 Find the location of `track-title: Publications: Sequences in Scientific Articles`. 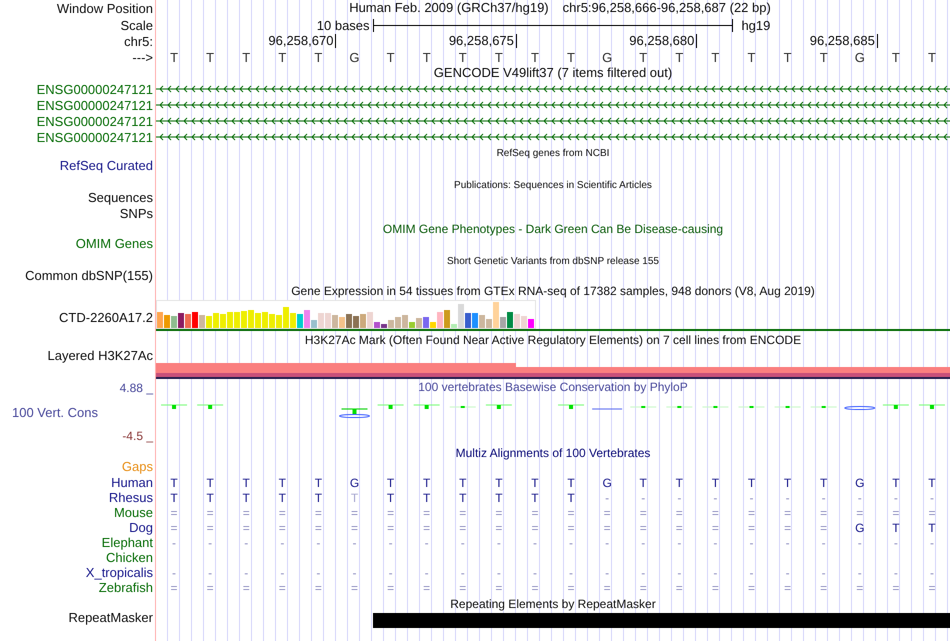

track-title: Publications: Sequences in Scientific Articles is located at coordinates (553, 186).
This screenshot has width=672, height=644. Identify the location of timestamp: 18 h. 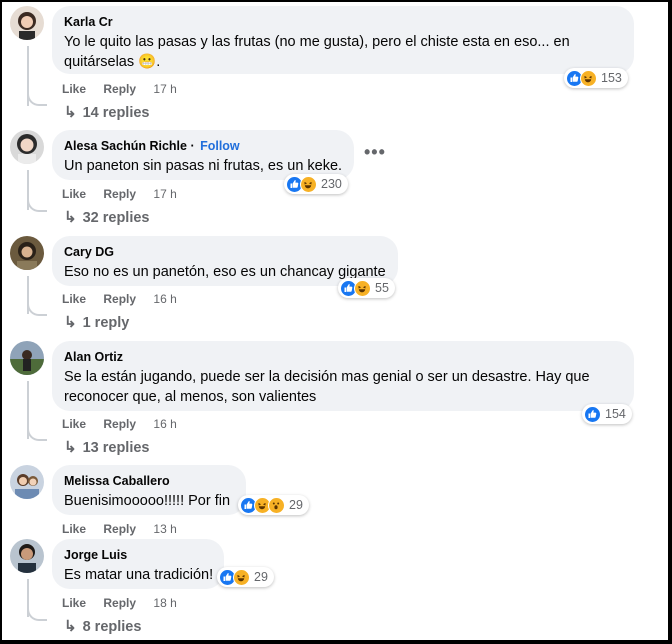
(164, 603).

--

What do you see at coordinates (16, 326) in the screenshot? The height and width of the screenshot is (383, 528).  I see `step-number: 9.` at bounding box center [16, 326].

### TASK BRIEF
Please retype the lines of the records starting at the line containing "This screenshot has" and ending at the line containing "(164, 603).". Leave the pictures out.

### SOLVED PROBLEM
This screenshot has width=672, height=644. Identify the location of timestamp: 18 h. 
(164, 603).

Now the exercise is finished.